No, thank you. Not for $100/mo without any sort of trial!

It would be marginally interesting to play with it on my ~8 year blog (https://www.sevarg.net), but I have ~300 posts and ~900k words written.

Dumb question, though... if I put all my content into a single page on a subdomain (easy enough to do, I use Jekyll to render my stuff), would the free plan barf on a 900k word document, or would it happily ingest it?

Also, what does "One chatbot" mean? Only one person can interact with it at a time?

2 comments

Yes, technically it will index everything if it's just a single page. Some people have already started abusing it like that. I need to put in place some restrictions for that.

Assume you have multiple products. You can't give the content of both these websites to a single chatbot, right? For example, if someone asks chatbot about "What's the pricing", should it give the pricing of first product or second product?

In cases like this, it makes sense to create multiple chatbots (one chatbot for each website) and keep the content separate.
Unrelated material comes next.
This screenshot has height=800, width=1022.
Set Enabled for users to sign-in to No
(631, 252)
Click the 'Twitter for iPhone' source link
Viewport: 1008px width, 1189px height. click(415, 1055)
Ah, OK. That makes sense as far as the chatbot count. That's quite unclear to me from the site, and the chatbot isn't any more helpful.
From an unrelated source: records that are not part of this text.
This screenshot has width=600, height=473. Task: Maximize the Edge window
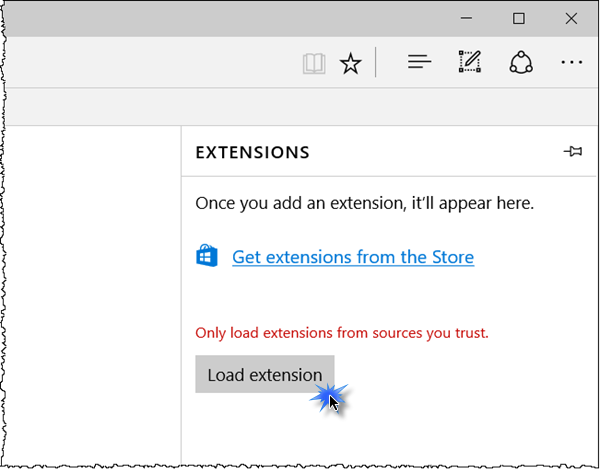click(519, 18)
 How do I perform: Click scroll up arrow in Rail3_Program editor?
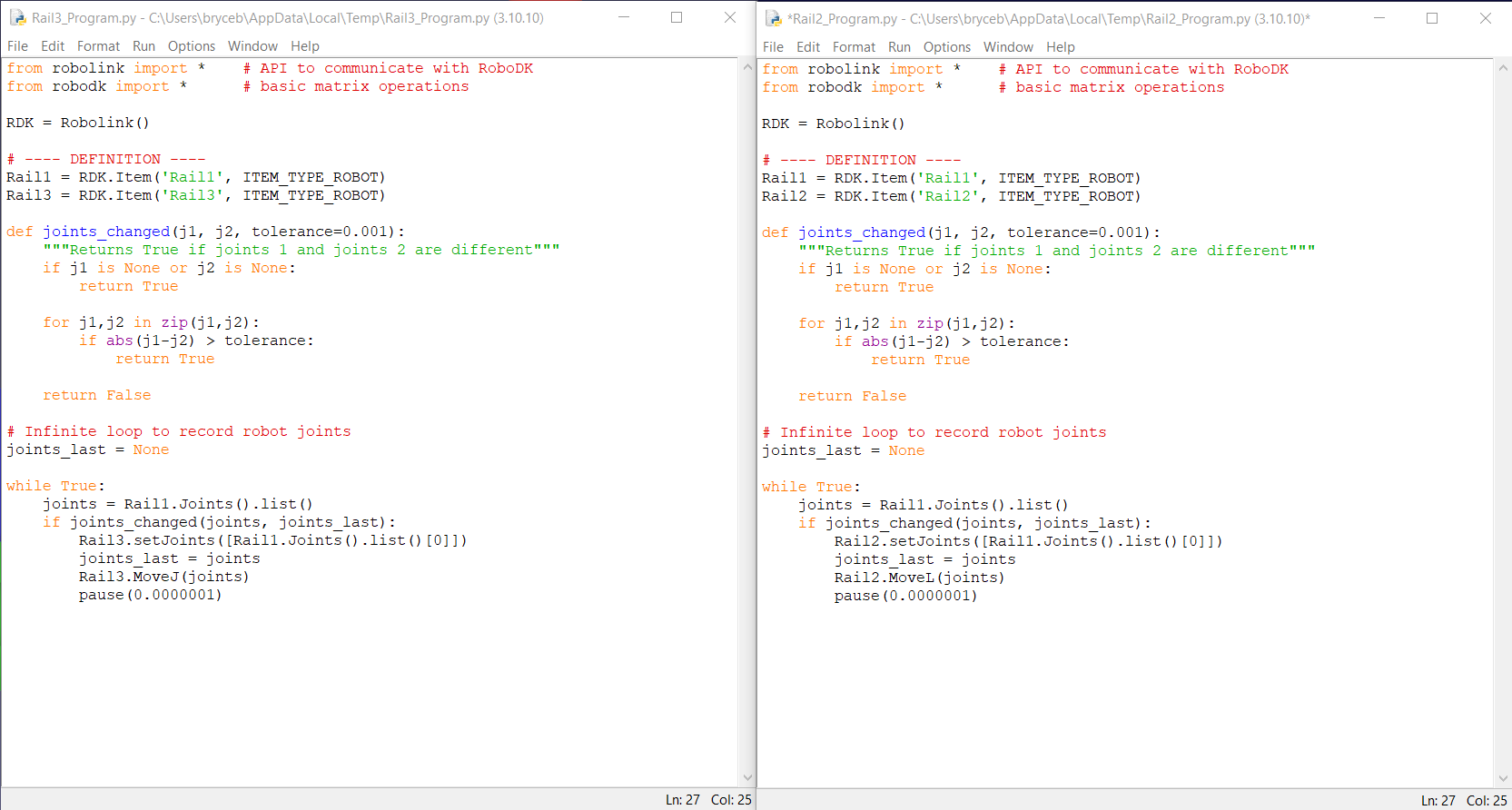747,67
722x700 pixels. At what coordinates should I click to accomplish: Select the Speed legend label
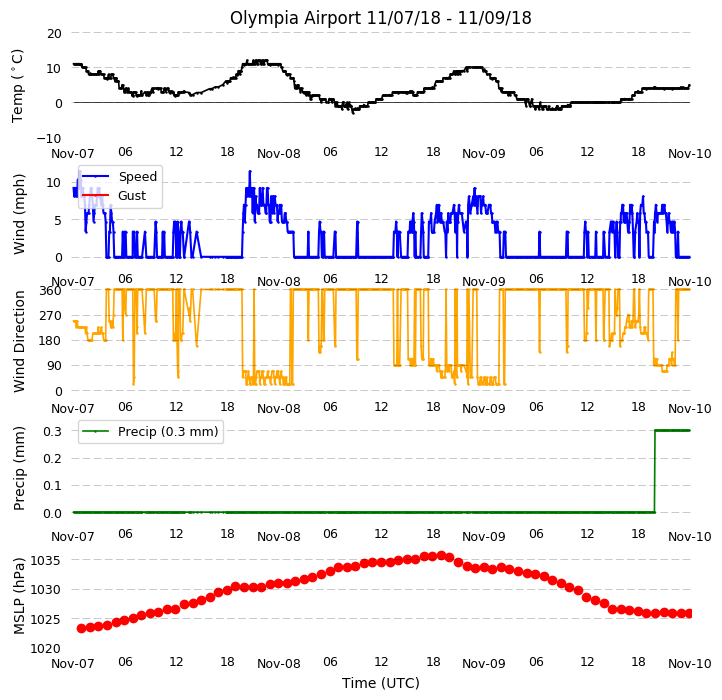(138, 177)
> What is the difference between pricing plans in terms of chatbots? What does that mean, exactly?

> SiteGPT offers different pricing plans based on the number of chatbots and web pages/documents that can be created. The Essential plan allows for the creation of one chatbot and up to 25 web pages/documents, while the Growth plan allows for the creation of two chatbots and up to 100 web pages/documents. The Pro plan is the most popular and allows for the creation of five chatbots and up to 500 web pages/documents. The Elite plan is the best value and allows for the creation of unlimited chatbots and up to 5000 web pages/documents. The pricing plans are designed to accommodate websites of all sizes and needs.

Congratulations, it "read the Powerpoint slide again." I had some college professors who did that. Ask for clarification, they'd read the slide again, as if I'd not understood the slide the first time.

Meh. Good luck.

Yeah, chatbot can only be as good as the content that is in the website. If the chatbot didn't answer it properly, that's because I did not have content on the website to answer this question.
I bet when chatGPT Plugins open up, there's going to be one where you can point to your website or PDF collection to load them up in the index. It's going to be one of the basic operations, these products like siteGPT won't be able to compete in simplicity of use.